Departmental course offerings are offered in three distinct areas: psychological foundations; social foundations and counseling. All courses are anchored in theory and research-based knowledge from which we emphasize applications to the urban environment, the applied use of theory to influence policy and practice, and solutions to concrete and practical problems that school and counseling professionals experience in daily practice.
The department’s preparation of teachers and counselors goes beyond the acquisition of specific skills and methods. The focus of the department is on the professional identity and development of students so that they understand and seek to influence the social, political and economic context in which they function.
Hunter’s graduate programs in special education prepare teachers to provide specially designed instruction for students with disabilities and to work across a variety of educational settings, including: special schools, special classes, resource rooms, pre-schools, early intervention programs, supported general education classrooms in public and private schools, hospitals, clinics, health agencies, home programs, and residential facilities. Special education programs at Hunter College have been nationally recognized by the Council for Exceptional Children.
The School of Education offers master’s degree and advanced certificate programs in special education that lead to New York State teacher certification. Specializations in special education include:
- early childhood special education
- early childhood special education with an annotation in severe/multiple disabilities (including deafblindness)
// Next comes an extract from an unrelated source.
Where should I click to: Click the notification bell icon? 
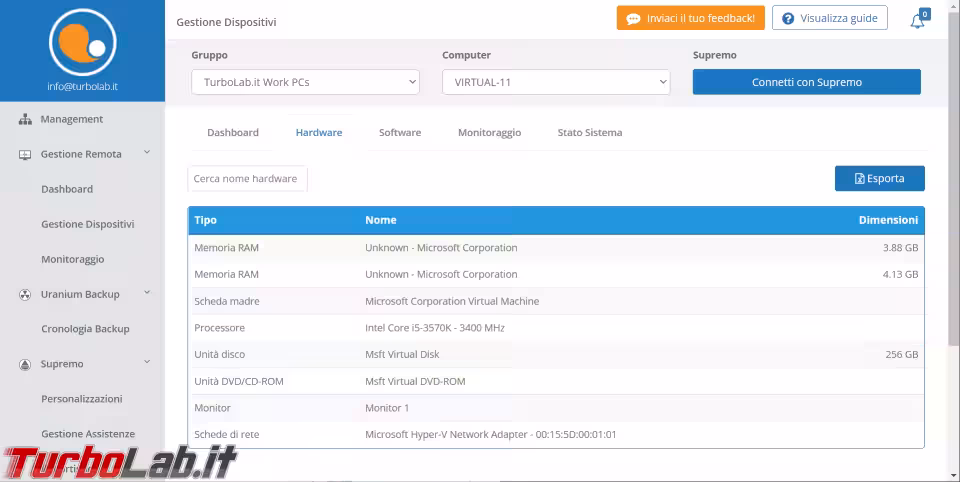coord(917,20)
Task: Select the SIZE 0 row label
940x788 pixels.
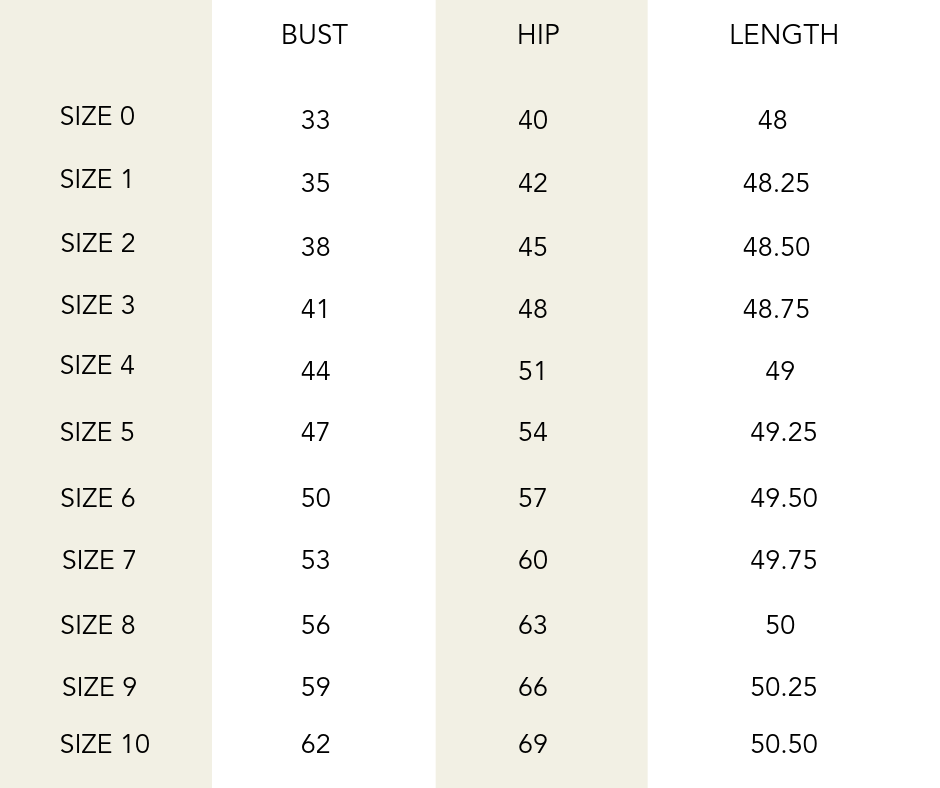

- childhood special education, learning disabilities
- childhood special education, behavior disorders
- childhood special education with an annotation in severe/multiple disabilities (including deafblindness)
- deaf and hard-of-hearing
- blind and visually impaired
- adolescent special education generalist
The programs (with the exception of early childhood special education) are organized into a set of cross-categorical core courses and disability-specific specializations. Core courses develop knowledge and skills across a variety of disabilities to be applied across a range of education settings. Specializations provide in-depth preparation for working with students within a particular disability area. Both core and specialization courses provide historical, theoretical, and clinical perspectives, as well as current research and direct experiences with students of different ages and profiles. A hallmark of Hunter’s programs is their linking of theory to effective instruction.